A surprising number of book club members, however, report that their meetings have been a disappointment. Even though their group loved the particular book they were discussing, they could think of astonishingly little to say about it. Failing to find interesting discussion angles for a book is the single most common reason for book group discussions to fall flat. Most book groups only meet once a month and a lacklustre meeting is frustrating for everyone.
Study Guides for Book Clubs were born out of a passion for book clubs. Packed with information, they take the hard work out of preparing for a meeting and ensure that your book group discussions never run dry. How you choose to use the guides is entirely up to you. The author biography, historical, and literary context sections provide useful background information which may be interesting to share with your group at the beginning of your meeting. The all-important list of discussion questions, which will probably form the core of your meeting, can be found towards the end of this guide. To support your responses to the discussion questions, you may find it helpful to refer to the ‘Themes & Imagery’ and ‘Character’ sections.

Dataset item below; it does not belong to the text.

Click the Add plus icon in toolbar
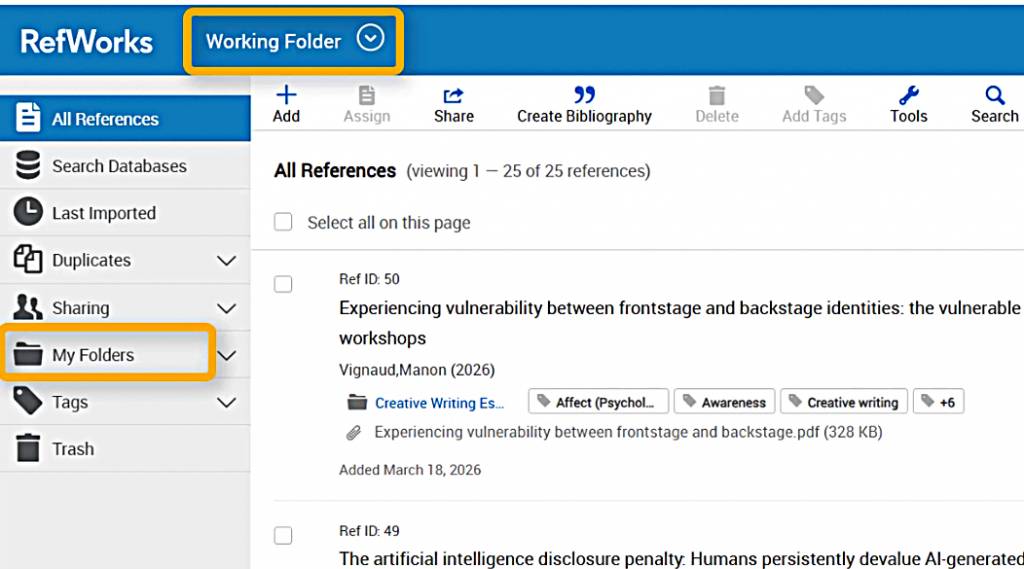1024x569 pixels. (x=286, y=96)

A detailed plot synopsis is provided as an aide-memoire if you need to recap on the finer points of the plot. There is also a quick quiz - a fun way to test your knowledge and bring your discussion to a close. Finally, if this was a book that you particularly enjoyed, the guide concludes with a list of books similar in style or subject matter.
Be warned, this guide contains spoilers. Please do not be tempted to read it before you have read the original novel as plot surprises will be well and truly ruined.
Kathryn Cope, 2015
Richard Flanagan
Early Life
Richard Flanagan was born in 1961 and grew up in a small mining town on the Australian island of Tasmania. The fifth of six children, he was an adventurous boy and spent his childhood playing in the rainforest that surrounded his home.

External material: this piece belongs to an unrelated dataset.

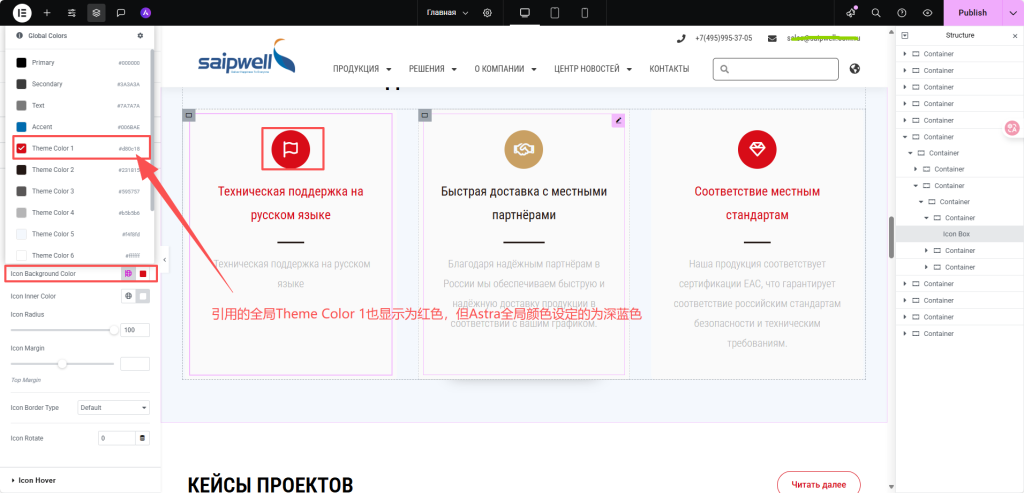The image size is (1024, 493).
Task: Click the КОНТАКТЫ navigation item
Action: (x=669, y=69)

Both sides of his family were descended from Irish convicts, transported to Van Diemen’s Land (as Tasmania was known at the time) during the Great Famine. Flanagan’s great-great-grandfather was transported as a punishment for stealing eight pounds of cornmeal. His grandparents were poor and illiterate but his father became a state primary school teacher, making him the first one in the Flanagan family to receive an education. Flanagan’s father was an inspiration from an early age, often reciting poetry from memory, and prompting his son to aspire to be a writer.
Flanagan left school at 16 to work as a bush labourer. He later returned to education, attending the University of Tasmania and graduating with first-class honours. His academic success reached a peak when he won a scholarship to Oxford University, England, to study history. Unfortunately, the experience was not a happy one, as although proud of his convict descent, Flanagan found that many of his fellow students patronised him, referring to him as ‘Don Convict’. On a more positive note, he met his wife there and they married while he was still a student.
Non-Fiction and Journalism
On returning to Tasmania, Flanagan began his career as an author by writing several non-fiction books, ranging from a history of the unemployed in Britain (Parish-Fed Bastards published in 1991) to a ghost-written autobiography of ‘Australia’s greatest conman’, John Friedrich. He was already planning to embark upon his first work of fiction and agreed to write Friedrich’s ‘autobiography’ to finance his first novel. Friedrich killed himself partway through the writing process and Codename Iago: The Story of John Friedrich was published posthumously in 1991.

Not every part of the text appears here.